Among measures the prospective government has agreed on is legislation that would set a two-term limit for prime ministers. In effect, this would preclude Netanyahu redux.
Four ministries will be shut down, including the digital and strategic affairs ministries. Netanyahu had a Cabinet so large and unwieldy he could argue that he had to make decisions himself.
The prospective government will also pursue legislation designed to make it more difficult to change Israel’s basic laws, which serve as the constitutional foundation of the country in the absence of a constitution. Netanyahu, who had been indicted on fraud and other charges, appeared to seek a curtailing of the powers of the Supreme Court and immunity from prosecution as prime minister.
The presence of Raam, an independent Arab party, in government, will impact policy to some degree.
The disparities — in living standards, education and access to land — between Israeli Jews and the Palestinian citizens of Israel, who account for about 20% of the population, has become a burning issue. Violent clashes between the communities last month were the worst in two decades. Tensions remain high.
The government looks set to allocate almost $10 billion to close gaps between the communities over the next several years, freeze demolitions of unlicensed homes in Arab areas, recognize three Bedouin villages in the Negev desert, improve public transportation, and increase policing in disadvantaged Arab communities suffering from drug dealing and violence.

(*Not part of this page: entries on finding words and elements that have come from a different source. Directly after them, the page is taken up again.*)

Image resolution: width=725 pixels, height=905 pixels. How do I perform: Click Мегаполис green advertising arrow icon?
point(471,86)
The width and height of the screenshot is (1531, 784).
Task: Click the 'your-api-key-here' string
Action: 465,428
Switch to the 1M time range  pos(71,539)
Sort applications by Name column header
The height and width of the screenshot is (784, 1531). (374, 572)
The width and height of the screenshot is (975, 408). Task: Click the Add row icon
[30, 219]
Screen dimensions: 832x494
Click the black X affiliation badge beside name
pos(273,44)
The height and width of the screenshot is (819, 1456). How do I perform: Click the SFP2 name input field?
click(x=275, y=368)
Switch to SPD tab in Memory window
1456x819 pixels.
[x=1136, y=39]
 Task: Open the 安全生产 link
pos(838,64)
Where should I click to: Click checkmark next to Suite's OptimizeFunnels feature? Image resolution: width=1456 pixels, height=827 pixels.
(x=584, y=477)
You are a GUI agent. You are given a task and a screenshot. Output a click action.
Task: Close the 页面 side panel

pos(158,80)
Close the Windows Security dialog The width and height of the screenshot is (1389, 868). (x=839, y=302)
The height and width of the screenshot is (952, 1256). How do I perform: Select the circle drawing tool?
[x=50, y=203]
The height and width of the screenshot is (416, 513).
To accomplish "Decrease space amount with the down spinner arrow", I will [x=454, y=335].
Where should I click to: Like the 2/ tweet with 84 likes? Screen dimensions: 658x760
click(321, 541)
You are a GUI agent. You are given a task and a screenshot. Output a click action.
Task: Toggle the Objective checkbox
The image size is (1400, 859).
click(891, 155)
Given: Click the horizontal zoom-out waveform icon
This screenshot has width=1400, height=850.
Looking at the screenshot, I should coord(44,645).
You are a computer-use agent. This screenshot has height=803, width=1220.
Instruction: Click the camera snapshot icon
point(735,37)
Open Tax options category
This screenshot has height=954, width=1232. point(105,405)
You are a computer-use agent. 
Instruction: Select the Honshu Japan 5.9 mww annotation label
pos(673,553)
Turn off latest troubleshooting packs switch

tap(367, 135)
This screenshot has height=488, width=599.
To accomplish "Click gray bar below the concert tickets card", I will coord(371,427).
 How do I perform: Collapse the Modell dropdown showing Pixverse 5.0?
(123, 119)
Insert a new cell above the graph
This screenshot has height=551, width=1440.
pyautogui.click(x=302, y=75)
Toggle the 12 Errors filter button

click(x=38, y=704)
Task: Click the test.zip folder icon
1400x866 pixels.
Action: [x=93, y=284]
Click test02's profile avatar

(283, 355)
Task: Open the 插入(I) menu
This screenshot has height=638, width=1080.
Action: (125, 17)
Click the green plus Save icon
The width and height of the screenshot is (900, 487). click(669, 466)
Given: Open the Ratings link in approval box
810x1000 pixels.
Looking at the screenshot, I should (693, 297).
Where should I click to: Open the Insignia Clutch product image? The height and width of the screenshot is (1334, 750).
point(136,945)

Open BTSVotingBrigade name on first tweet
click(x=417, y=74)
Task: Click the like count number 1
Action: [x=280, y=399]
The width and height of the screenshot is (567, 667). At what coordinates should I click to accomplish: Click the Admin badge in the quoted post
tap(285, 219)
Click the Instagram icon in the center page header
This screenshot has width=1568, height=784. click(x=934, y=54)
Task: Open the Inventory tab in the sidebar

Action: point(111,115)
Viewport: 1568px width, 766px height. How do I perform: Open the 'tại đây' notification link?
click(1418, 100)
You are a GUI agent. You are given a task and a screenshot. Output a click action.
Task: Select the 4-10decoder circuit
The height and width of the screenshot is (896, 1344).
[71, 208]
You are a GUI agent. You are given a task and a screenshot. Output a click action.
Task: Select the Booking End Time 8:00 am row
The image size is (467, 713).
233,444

The posts promised to Raam to secure its support include deputy minister in the prime minister’s office and chairman of the Knesset committee for Arab affairs.
But tensions could flare at any moment. Most immediately, a nationalist march through Muslim-majority areas of Jerusalem’s Old City has been rescheduled for Tuesday. The original Jerusalem Day march last month was canceled because of Hamas rocket fire and clashes between the police and Palestinian protesters.
The issue remains highly sensitive, charged with the same emotions that led to a short war last month, despite efforts to agree on a less sensitive route for the march. The political adroitness of Bennett and Lapid will be quickly tested.